Vorliegender Text:
□ □ □ □ □ □ □
Und natürlich: Auch in Russland ist seine Firma vertreten, in Moskau. "Das ist ein kleines eigenständiges Gebäude in einem Mischgebiet, Industrie- und Wohngebiet", berichtet er: "Wir sind seit vielen, vielen Jahren dort.“
Und nun der Krieg, der auch Firmenchef Christian Erbe fassungslos macht. „Um ganz ehrlich damit zu sein: Wir haben nicht damit gerechnet, dass Putin zu militärischen Mitteln greift. Dass er die Ukraine angreift, damit haben wir nicht gerechnet. Deshalb gibt es für uns auch keinen Plan B.“

Liefern aus humanitären Gründen

Aber was heißt das? Die Niederlassung dichtmachen kommt für Christian Erbe erst mal nicht infrage: "Weil wir ja Medizinprodukte herstellen und nach Russland liefern." Dafür gebe es in Russland wenig Ersatz.
□ □ □ □ □ □ □
Bereitgestellte Daten:

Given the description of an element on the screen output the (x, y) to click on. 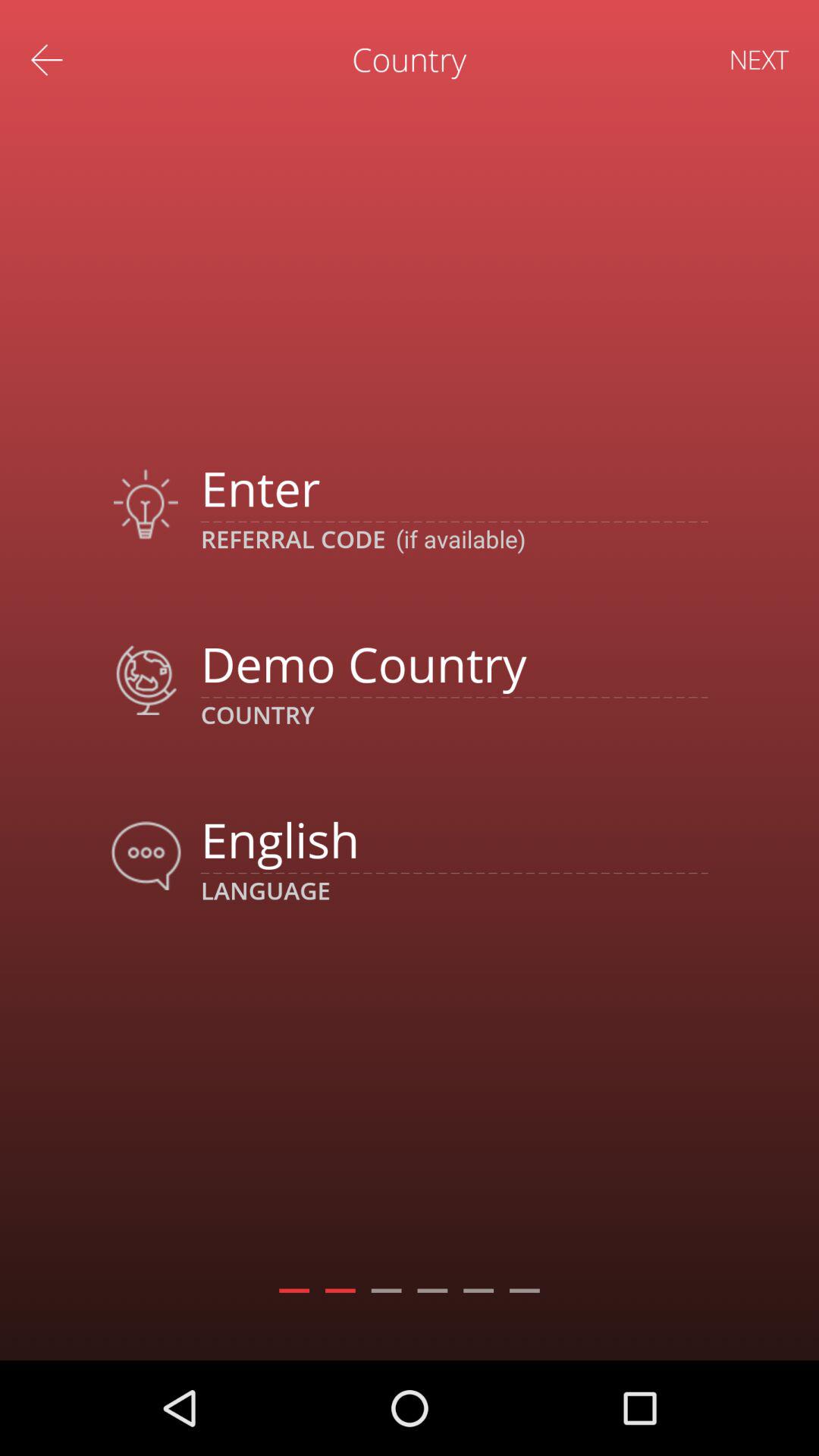
scroll to the english item (454, 839)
□ □ □ □ □ □ □
Zu erledigende Aufgaben:
• 1. In welcher Stadt in Russland ist die Firma laut dem vorliegenden Text vertreten?
• 2. Zitieren Sie aus dem vorliegenden Text den Abschnitt, der mit den Worten "Und natürlich: Auch" beginnt und mit "Russland wenig Ersatz." endet.
• 3. Nennen Sie alle Länder- und Städtenamen, die im vorliegenden Text vorkommen.
Die Daten werden hierfür nicht gebraucht.

Geordnete Lösungen:
• 1. In Moskau.

• 2.
Und natürlich: Auch in Russland ist seine Firma vertreten, in Moskau. "Das ist ein kleines eigenständiges Gebäude in einem Mischgebiet, Industrie- und Wohngebiet", berichtet er: "Wir sind seit vielen, vielen Jahren dort.“
Und nun der Krieg, der auch Firmenchef Christian Erbe fassungslos macht. „Um ganz ehrlich damit zu sein: Wir haben nicht damit gerechnet, dass Putin zu militärischen Mitteln greift. Dass er die Ukraine angreift, damit haben wir nicht gerechnet. Deshalb gibt es für uns auch keinen Plan B.“

Liefern aus humanitären Gründen

Aber was heißt das? Die Niederlassung dichtmachen kommt für Christian Erbe erst mal nicht infrage: "Weil wir ja Medizinprodukte herstellen und nach Russland liefern." Dafür gebe es in Russland wenig Ersatz.

• 3. Russland, Moskau, Ukraine